**PROBLEM DESCRIPTION**
Your reply should be made up of every line in the records below that holds the string "panel".

------ DATA EXTRACTS ------

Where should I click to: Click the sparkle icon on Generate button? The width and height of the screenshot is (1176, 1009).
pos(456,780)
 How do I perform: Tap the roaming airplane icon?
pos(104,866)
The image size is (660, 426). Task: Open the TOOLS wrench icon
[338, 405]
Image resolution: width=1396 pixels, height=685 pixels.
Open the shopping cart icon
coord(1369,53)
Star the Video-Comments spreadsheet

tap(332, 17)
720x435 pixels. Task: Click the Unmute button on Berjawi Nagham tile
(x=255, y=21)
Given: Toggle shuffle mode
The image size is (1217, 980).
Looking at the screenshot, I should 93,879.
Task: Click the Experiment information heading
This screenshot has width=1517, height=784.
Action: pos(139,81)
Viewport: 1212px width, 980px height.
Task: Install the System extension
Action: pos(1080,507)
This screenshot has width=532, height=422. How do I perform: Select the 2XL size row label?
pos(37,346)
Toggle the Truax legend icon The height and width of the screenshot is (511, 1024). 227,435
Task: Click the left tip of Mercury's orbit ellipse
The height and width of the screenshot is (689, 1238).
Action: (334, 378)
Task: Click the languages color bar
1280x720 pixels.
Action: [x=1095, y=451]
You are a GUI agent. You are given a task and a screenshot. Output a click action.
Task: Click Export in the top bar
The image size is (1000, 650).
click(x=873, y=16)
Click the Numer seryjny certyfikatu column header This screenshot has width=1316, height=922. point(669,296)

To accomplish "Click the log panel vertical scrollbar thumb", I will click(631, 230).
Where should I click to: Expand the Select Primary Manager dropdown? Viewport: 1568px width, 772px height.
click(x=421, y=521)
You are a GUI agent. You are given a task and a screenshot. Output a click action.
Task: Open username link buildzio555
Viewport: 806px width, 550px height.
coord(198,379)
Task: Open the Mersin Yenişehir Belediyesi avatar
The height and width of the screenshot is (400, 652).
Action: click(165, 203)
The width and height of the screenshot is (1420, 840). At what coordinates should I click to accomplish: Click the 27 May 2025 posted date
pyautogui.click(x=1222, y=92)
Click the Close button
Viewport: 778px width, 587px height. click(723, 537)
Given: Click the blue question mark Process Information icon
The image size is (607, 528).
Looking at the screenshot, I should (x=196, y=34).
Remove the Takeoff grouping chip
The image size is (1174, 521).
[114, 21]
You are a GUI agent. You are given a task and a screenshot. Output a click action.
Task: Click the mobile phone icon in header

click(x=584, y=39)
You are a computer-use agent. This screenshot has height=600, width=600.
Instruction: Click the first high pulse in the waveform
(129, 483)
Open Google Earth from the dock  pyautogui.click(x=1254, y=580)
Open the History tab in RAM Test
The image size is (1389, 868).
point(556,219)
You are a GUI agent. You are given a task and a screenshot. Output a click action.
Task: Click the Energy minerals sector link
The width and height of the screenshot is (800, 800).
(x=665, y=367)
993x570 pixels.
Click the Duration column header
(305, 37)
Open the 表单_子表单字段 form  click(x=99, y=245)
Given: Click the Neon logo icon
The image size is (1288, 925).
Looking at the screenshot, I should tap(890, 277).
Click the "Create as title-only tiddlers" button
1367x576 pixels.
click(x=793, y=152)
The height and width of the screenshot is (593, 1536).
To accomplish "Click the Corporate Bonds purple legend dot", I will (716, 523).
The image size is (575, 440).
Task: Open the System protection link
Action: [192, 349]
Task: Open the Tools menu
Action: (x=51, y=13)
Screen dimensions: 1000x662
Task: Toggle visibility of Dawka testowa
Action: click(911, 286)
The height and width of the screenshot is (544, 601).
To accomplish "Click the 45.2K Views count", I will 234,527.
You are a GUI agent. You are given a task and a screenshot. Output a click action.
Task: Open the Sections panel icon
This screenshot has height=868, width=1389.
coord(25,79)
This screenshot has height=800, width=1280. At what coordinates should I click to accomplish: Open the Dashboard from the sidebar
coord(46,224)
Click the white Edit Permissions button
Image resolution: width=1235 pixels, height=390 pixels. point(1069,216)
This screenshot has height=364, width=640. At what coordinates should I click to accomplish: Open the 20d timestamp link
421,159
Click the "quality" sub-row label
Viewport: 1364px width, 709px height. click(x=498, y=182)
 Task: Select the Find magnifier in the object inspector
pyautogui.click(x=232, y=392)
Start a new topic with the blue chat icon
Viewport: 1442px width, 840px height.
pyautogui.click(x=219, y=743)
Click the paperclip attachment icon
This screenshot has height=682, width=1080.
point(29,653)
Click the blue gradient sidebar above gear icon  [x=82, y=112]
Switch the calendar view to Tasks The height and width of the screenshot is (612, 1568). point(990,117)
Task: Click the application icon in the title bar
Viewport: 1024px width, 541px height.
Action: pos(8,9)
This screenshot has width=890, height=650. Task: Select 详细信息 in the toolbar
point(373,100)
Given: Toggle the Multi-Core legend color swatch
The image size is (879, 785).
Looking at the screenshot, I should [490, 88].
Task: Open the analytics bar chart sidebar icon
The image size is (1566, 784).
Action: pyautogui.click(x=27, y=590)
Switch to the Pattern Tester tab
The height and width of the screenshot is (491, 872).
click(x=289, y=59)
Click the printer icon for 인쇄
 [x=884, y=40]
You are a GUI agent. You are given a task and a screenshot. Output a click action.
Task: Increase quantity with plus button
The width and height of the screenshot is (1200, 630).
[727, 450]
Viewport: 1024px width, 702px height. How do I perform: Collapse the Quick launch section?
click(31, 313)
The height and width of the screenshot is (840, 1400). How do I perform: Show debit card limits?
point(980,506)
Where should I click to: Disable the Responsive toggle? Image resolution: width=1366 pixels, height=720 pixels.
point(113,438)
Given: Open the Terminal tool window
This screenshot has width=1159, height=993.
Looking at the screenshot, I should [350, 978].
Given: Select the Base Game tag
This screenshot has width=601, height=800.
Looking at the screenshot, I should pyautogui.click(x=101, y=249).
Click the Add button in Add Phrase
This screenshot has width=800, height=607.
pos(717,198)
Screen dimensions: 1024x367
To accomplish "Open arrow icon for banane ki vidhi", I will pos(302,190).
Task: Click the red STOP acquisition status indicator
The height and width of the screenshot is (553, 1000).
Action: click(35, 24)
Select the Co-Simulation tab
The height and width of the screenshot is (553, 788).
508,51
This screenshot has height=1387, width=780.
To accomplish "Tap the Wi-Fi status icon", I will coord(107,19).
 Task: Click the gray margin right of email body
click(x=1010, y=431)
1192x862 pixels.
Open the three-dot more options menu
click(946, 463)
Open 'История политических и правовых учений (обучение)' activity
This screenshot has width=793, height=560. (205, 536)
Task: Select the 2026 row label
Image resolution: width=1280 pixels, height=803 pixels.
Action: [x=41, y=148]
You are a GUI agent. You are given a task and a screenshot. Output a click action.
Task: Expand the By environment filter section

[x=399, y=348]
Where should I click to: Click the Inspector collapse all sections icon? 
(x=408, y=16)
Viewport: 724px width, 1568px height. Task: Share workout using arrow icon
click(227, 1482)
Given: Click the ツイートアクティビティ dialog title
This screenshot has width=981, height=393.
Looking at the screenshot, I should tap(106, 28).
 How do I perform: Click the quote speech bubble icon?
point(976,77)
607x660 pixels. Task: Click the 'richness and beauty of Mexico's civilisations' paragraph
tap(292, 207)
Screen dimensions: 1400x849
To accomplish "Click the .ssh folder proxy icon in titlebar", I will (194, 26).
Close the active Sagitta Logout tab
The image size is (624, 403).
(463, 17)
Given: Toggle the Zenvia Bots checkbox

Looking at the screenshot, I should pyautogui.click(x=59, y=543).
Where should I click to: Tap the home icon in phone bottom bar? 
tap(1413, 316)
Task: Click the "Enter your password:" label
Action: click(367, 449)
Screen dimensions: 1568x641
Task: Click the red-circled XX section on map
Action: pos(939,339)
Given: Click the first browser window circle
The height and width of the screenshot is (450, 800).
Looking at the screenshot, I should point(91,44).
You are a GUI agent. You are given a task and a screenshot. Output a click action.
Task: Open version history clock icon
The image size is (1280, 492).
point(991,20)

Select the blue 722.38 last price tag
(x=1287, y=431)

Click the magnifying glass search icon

------

**ANSWER TO THIS PROBLEM**
To accomplish "Click the log panel vertical scrollbar thumb", I will click(631, 230).
Task: Open the Sections panel icon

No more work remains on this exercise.